Zinc can be ingested slowly over time when toys, clasps, chains, links or even cages are chewed on or played with. Other poisonings occur when the bird actually swallows a toy, link or piece of one. Watch out for bell clappers for instance.

Metal toxicity (lead, zinc being most commonly found). Quick links, cage bars, even professionally supplied toys, depending on where they're manufactured, may contain lead and/or zinc. It's frightening to learn how many sources of zinc there are in any household. If anything in your bird's environment is magnetic, it may be a toxic metal.

X-rays should also be employed to rule out toxic ingestion of foreign object.

An approximately one week stay at the vet for monitoring and treatment is generally necessary. Administration of a chelating agent such as DMSA (dimercaptosuccinic acid) to help bind with the zinc is one option for treatment, as well as removal of foreign object (if any).
Calcium EDTA and D-Penicillamine injections may also be employed as deemed necessary and appropriate by your medical caregiver.
The survival rate with early and proper treatment is actually very good.

And then there's food. IF the bird is on a largely seed diet, not only might we see this symptom, but you may be dealing with early signs of liver failure from hepatic lipidosis (fatty liver)

It’s generally recommended that most of today’s companion birds have a predominantly pelleted diet. Pellets have been continually updated since being introduced to the market years ago and today’s formulas are better than ever.

Supplementing this diet with fresh foods every day is ideal and many owners find they can re-introduce seeds - in limited amounts (perhaps once or twice a week) without the bird refusing the pellets overall.

Even though this is a cockatiel site, the information is still applicable to your Grey cites feeding both seed and pellets, but only after weaning the ‘tiel from a mostly seed diet.

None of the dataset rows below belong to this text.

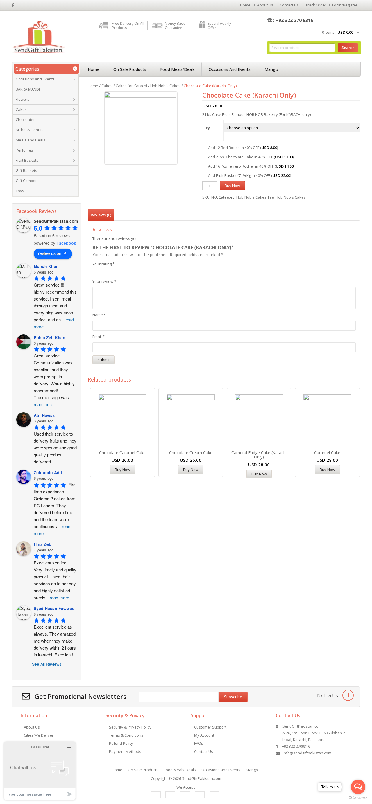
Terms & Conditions (126, 735)
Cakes (21, 109)
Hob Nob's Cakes (165, 85)
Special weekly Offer (219, 25)
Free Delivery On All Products (128, 25)
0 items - (337, 32)
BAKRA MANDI (28, 89)
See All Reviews (46, 664)
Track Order (315, 5)
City (206, 127)
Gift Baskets (26, 170)
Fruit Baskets (27, 160)
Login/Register (344, 5)
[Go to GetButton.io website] (358, 798)
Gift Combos (26, 180)
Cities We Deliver (38, 735)
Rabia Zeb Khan (49, 337)
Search (348, 47)
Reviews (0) (101, 214)
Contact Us (289, 5)
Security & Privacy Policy (130, 727)
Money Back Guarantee (175, 25)
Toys (20, 190)
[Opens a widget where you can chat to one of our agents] (40, 771)
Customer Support (210, 727)
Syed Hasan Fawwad (54, 608)
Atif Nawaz (44, 415)
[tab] (101, 215)
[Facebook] (348, 695)
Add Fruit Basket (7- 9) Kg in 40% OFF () (249, 175)
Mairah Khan (46, 266)
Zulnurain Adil (48, 472)
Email (98, 336)
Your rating (103, 264)
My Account (204, 735)
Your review (104, 281)
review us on (49, 253)
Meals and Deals (30, 140)
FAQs (198, 743)
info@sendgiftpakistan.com (307, 753)
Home (245, 5)
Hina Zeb (42, 544)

Whole grains, dark leafy vegetables, fruits and legumes. Include the colors orange, yellow , green, plus reds too! Think sweet potatoes/yams, squash, melons, oranges, peas, chard, beets and others.
Brown rice, quinoa, whole wheat couscous and natural, whole grain pastas are great choices.
Limit fats, especially the kind from animals. Good fats are most plant fats like soy, olive and canola oils. No fried anything
Another thing you can try is all natural, human baby food. Stick to the orange colors.
They can be mixed with tiny pasta or rice, whole grain bread or toast - remember, be more creative than the bird is stubborn.
As odd as it sounds, birds don’t need much, if any vitamin C. It is a water soluble vitamin which means it passes out of the body after the body takes what it needs and C is available in a wide variety of both fresh and processed foods given to birds.
Vitamin A/Beta Carotene, on the other hand, is frequently found to be deficient in birds. This is a fat soluble vitamin which means it gets stored in the fat cells of the body, so it’s possible to overdose on it. With our companion birds though, too little is the situation most often encountered.
The symptoms a bird will show when deficient are increased allergic reactions, respiratory/sinus infections, reproductive problems, skin and feather disorders, even cysts and tumors, as well as various intestinal complications.
Vitamin A is most ideally received from natural foods like sweet potatoes, yams, carrots, squash and other dark colored vegetables. If your bird doesn’t care for fresh vegetables, a ½ teaspoon of natural baby food (human baby food) of any of these vegetables. Again, it must be all natural and nothing but the vegetable with water sufficient for processing.

--- Nutritional Overview

I know this sounds like a lot of things that can be associated with this behavior - but with birds one symptom rarely points to one causation.

Do you think you can work with this?